Data and Systems Integration

Data and Systems Integration

How is the changing architectural landscape shaping how we should look at data and systems integration? How we shape the connectivity between legacy systems and newer applications and devices, where data can securely flow across the business and boundaries and be reused to speed up development time is becoming more and more prevalent.

TL;DR

As we move to a more hybrid landscape with services distributed outside of our "walls", our integration solutions, and also our thinking needs to evolve and grow to respond and work in this new environment.

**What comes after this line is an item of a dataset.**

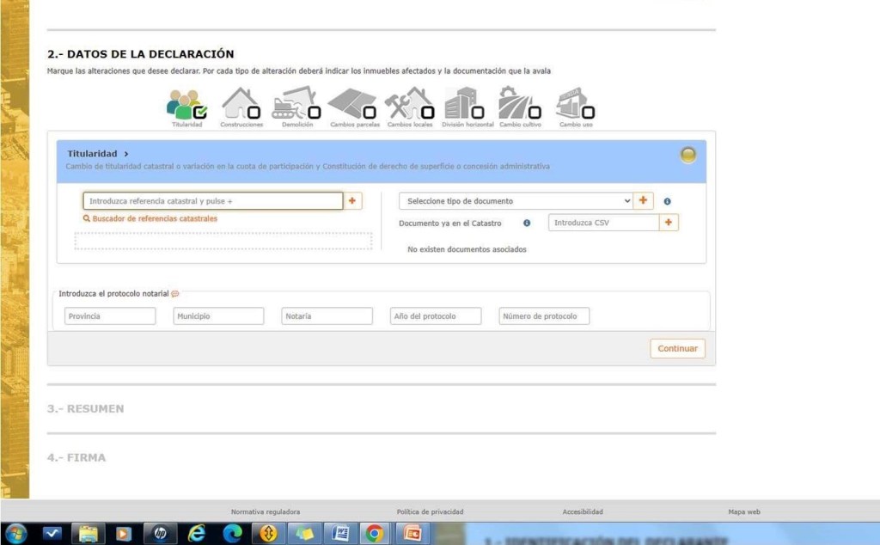Click the Cambio uso shop icon
The width and height of the screenshot is (880, 545).
point(576,104)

We can no longer assume that all systems can "see" each other, and must look provide ways on ensuring that data is available to systems at the right time and in the right way - we can't just rely on single points and solutions but should be bold in thinking how we distribute data and hence empower systems and applications to behave and work as self-contained products

Changinged Landscape

Its a fact that today IT boundaries and ownership extend beyond our walls - IT assets are becoming more dispersed and this trend will only extend further, as we truly look to embrace "cloud" as any part of an IT strategy.

int1

Within our landscape we have operational core systems, these are typically slow moving - they are our book / system of record. In a financial organisation we can name some - Accounting, OMS, Risk, Performance, Securities etc.We can start to think of these as ‘Products’ and while they may technically have many parts we can braw boundaries around them as single entities - with clearly defined owners- both technical and business. Already within this landscape we have on-premises, SaaS solutions and cloud solutions within these business aligned products - with more to follow.

There also rich enterprise reporting functions, some of which fi neatly within products, but we seem more recent requests for reporting that spans across domains and products.

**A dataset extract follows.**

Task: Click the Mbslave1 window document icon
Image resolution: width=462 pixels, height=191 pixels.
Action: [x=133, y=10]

Additionally, we have new product areas, dashboards, which consume data from many domains, external data sources and also intra-day data.

And finally (for now at least), we're seeing trends into ML and AI, which would ideally be supported by some level of data lake (perhaps) - which of course (?) would be a prime candidate for cloud.

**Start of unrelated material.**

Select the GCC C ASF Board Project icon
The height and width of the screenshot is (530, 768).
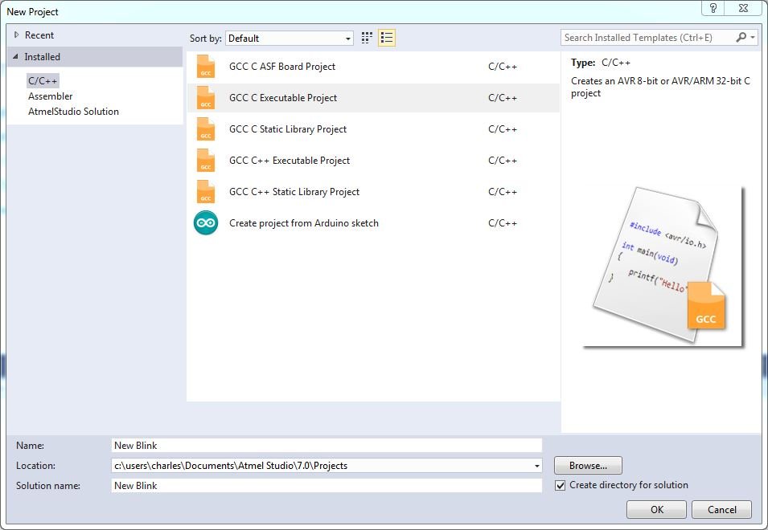coord(206,67)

There are many discussion points and topics in the above few sentences I’m sure, but the point is that the landscape that historically IT relied upon is getting more and more hybrid, and while data stores, bases, warehouses, hubs, and lakes will and can be hotly debated (:-)) our data integration must start living up the challenge of a distributed, hybrid landscape.

Therefore any data integration capabilities must fundamentally be able to address connectivity across these boundaries, while also simplifying security and management issues that will be inevitable with embracing a hybrid architecture.

At a high level a broad integration framework / tools must seamlessly bridge all our environments, whether direct data sources, applications, or APIs, and can connect to them wherever they might be: on-premises, SaaS or Cloud.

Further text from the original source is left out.